Comprehensive and routine quality assessment requires both state-of-the-art EMR implementation and an adaptable health information technology platform that enables automated measurement of complex clinical practices. We designed a system to respond to these challenges and implemented it in 2 diverse healthcare systems to assess outpatient asthma care. These automated measures generally performed well in the HMO setting, where clinical practice is more standardized; additional refinement is needed for health systems that encompass more diversity in clinical practice, patient population, and setting.
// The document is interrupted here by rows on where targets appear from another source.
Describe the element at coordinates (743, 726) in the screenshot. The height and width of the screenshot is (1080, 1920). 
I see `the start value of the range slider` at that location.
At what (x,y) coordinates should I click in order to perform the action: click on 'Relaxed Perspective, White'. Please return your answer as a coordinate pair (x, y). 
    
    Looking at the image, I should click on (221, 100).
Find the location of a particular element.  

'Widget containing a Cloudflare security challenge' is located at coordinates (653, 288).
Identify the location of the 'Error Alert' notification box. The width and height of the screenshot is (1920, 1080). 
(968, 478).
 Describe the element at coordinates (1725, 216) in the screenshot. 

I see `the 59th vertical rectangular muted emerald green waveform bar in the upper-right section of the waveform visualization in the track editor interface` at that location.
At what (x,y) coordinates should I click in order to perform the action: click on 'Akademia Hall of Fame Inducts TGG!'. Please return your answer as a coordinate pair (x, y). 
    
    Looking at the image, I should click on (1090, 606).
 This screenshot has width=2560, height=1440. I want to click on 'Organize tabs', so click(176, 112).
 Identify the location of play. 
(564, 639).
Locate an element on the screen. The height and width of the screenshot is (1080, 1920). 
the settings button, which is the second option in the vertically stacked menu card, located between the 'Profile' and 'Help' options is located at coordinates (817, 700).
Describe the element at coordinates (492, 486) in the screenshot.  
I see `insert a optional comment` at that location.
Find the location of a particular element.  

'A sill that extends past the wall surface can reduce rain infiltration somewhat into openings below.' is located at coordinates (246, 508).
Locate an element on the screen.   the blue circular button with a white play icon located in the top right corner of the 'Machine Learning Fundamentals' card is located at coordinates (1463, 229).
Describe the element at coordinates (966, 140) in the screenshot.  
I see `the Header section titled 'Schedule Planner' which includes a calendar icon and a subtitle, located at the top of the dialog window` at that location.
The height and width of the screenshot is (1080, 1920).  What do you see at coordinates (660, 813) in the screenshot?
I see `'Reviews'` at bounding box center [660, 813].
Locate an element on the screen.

Our design overcomes many challenges created by textbased guidelines, nonstandard data elements, and text clinical notes. Although we have only been able to implement 18 of the 22 measures to date, and although chart review showed that some may require refinement, the automated approach promises to be more affordable than chart review. Future work will explore whether our design will accommodate all of the ACQ measures and whether our implementation can be enhanced to improve performance in more diverse healthcare systems.